**PROBLEM REQUIREMENTS**
All lines from the one holding "Image resolution: width=1085" through the last line of the entries below must be transcribed exactly, and no others. Pictures do not go in.

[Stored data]
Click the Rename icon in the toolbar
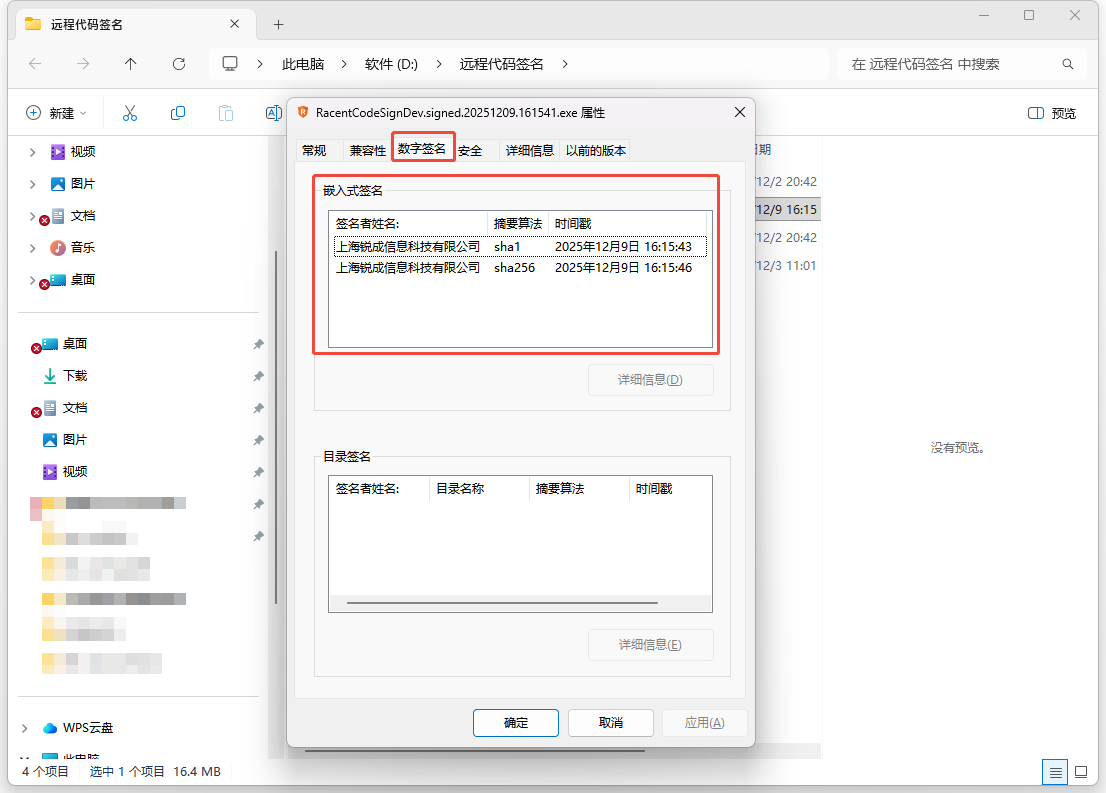This screenshot has width=1106, height=793. click(x=273, y=112)
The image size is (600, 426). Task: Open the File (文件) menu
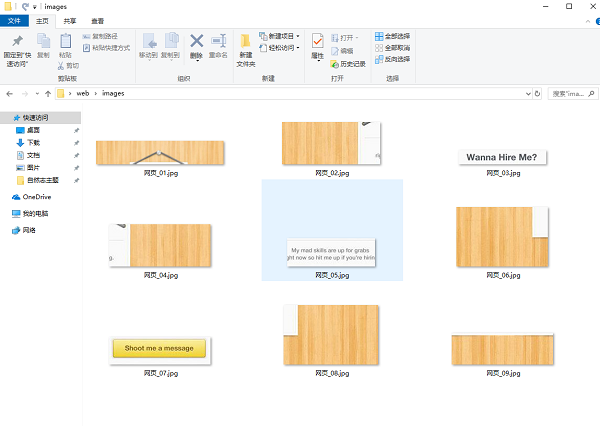15,20
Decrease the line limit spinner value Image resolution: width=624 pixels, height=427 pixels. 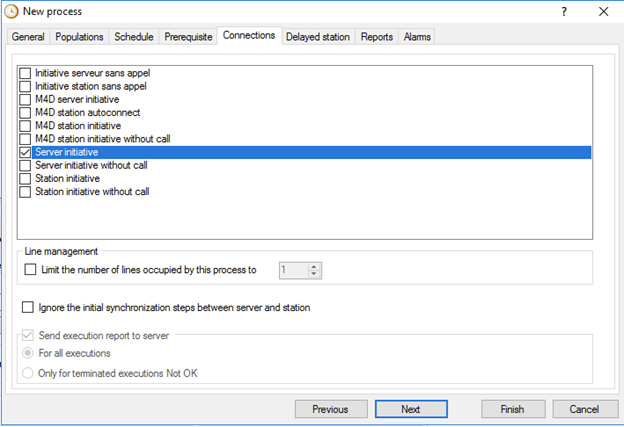coord(315,274)
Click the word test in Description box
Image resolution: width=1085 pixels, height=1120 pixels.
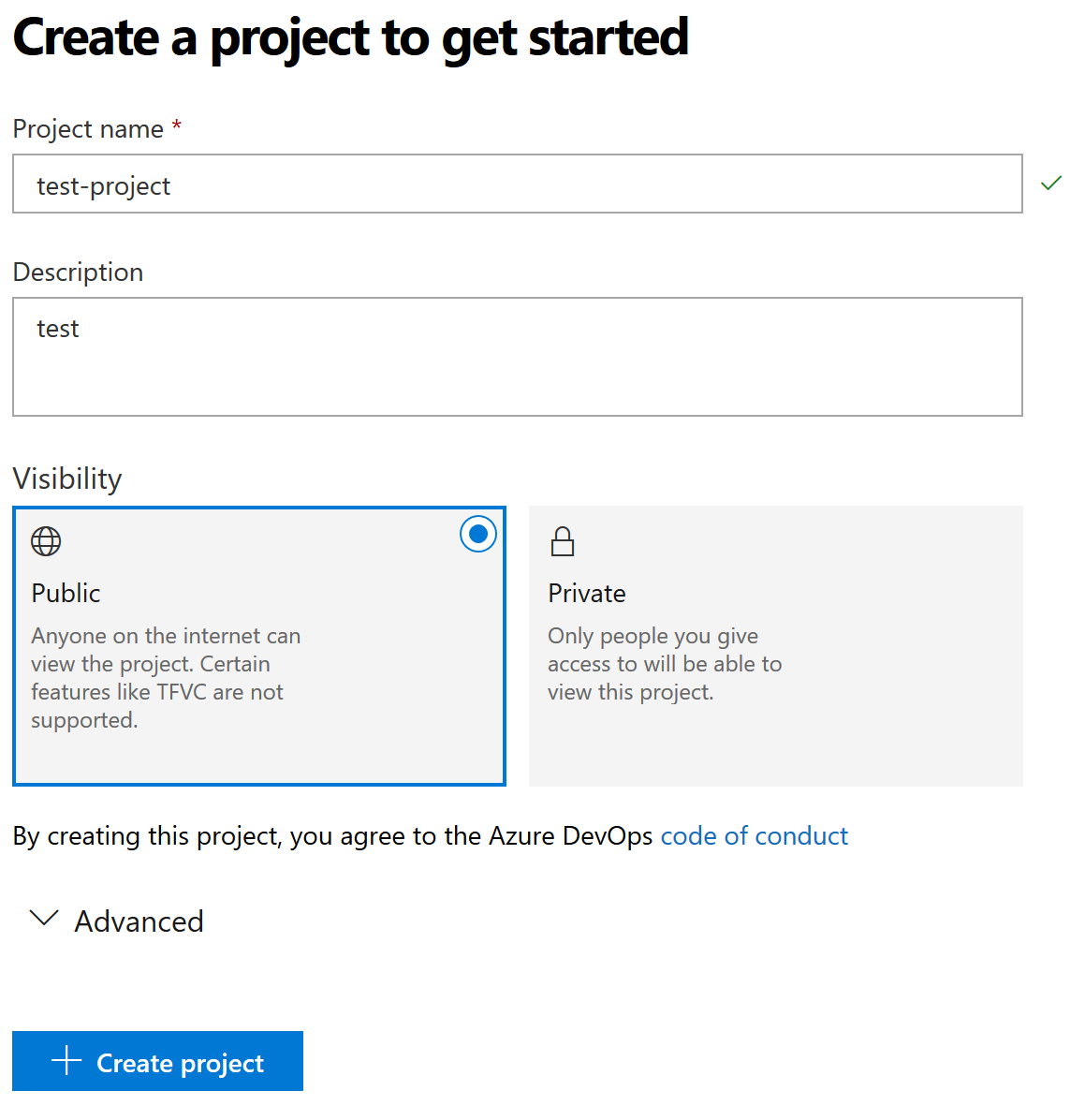point(57,328)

**FINAL ANSWER**
Image resolution: width=1085 pixels, height=1120 pixels.
point(57,328)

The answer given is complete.